D.B. I do. Overall I think the most beautiful thing that I saw put together and was a really good piece of work that took a lot of effort and foresight and imagination was the Fillmore East. What Bill Graham did with he did with that little theater was just a wonderful experience. To be able to remember those days and as I get older I realize just how much work went into making something like that happen. The single event was Watkins Glen with the Dead, The Band and the Allman Brothers. There was just so many people there you couldn’t believe it, there was 600,000.

M.S. What kind of feeling is it looking out at 600,000 people, is it intimidating?

D.B. Well, yes. I have a feeling about it and every time I tell someone about it they kind of look at me like I’m kind of nuts. You could see people over the hill and down and then you couldn’t see people and then you could see people on the next hill. It was like a field of corn when it is in yellow bloom. It was just like this wonderful sea of faces out there. It was the biggest crowd I ever saw in my life. I think at that time it was the biggest crowd that ever gathered. Since then there has been some giant shows but at that time it was just unbelievable. We had no trouble, no violence. The difference in that festival and a lot of the others is that the music was the same from one band to the other. You know it wasn’t like the absurd like a rap band to the Allman Brothers and then to a heavy metal band to the Grateful Dead.

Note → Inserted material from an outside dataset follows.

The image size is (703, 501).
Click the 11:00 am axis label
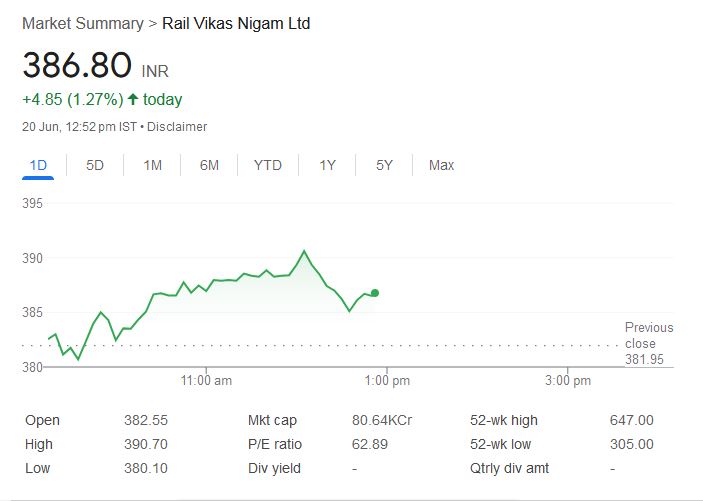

The music wasn’t jumping all over the place. It was one kind of vibe. Everything was just smooth. For that many people to be together and not have any trouble is amazing. It was just beautiful. It was really a two day show. The sound check was just like a show. Nobody just got up and checked mikes we got up and played for three or four hours.

M.S. Well, Dickey thanks so much, I hope to see you up in this area soon.

D.B. It was good. I don’t think I have any Boston dates for a while but I want to get up there. I’ll be there next summer for sure. I want to get in there with Derek Trucks, Warren Haynes or Susan Tedeschi you know she had the baby, little Charlie, is the new addition. That’s taken her off the road for a while, but I think by next season she’ll be ready to go out on the road and maybe she’ll have a nanny or something. I’d love to do some shows with her. The Orpheum looks like a good place for that. It was nice talking with you Mick.